I am not a big Java fan, but having written quite much code, feature-wise there are not that many advantages of Go over Java. Package management in Go is nice for an early system, but will become a mess eventually, since there is no version management at all. Goroutines and Gochannels are nice for concurrency, but not all that great for parallelization. Java has generics, checked exceptions, and a good garbage collector via the JVM.

I don't hold much hope for the development of Java the language, but the JVM is a great platform, with many interesting languages (Scala, Kotlin, Clojure), that attempt to solve problems that Go doesn't solve.



You and VeejayRampay seem to have misunderstood me.

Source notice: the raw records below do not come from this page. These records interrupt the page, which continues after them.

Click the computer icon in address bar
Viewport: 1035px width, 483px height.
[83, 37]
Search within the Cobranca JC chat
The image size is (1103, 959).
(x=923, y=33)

I'm not saying the language is all bad, or that the technology is crap, or that there are not programmers who love everything about it. I am saying that there are reasons that many people dislike Java; it isn't just some sort of blind prejudice.

@VeejayRampay

Considering the love Clojure gets on HN, I reject the notion that Java gets a bad rap due to historic shortcomings of the JVM or ecosystem. No, the language itself is disliked, not the tech. Its constructs and its idiomatic usage. Things that your standard PHB will find difficult to quantify. This is in stark contrast with how the JVM is perceived (from my perspective, it seems to be widely adored).

I'm saying this as someone who currently makes their living programming in Java.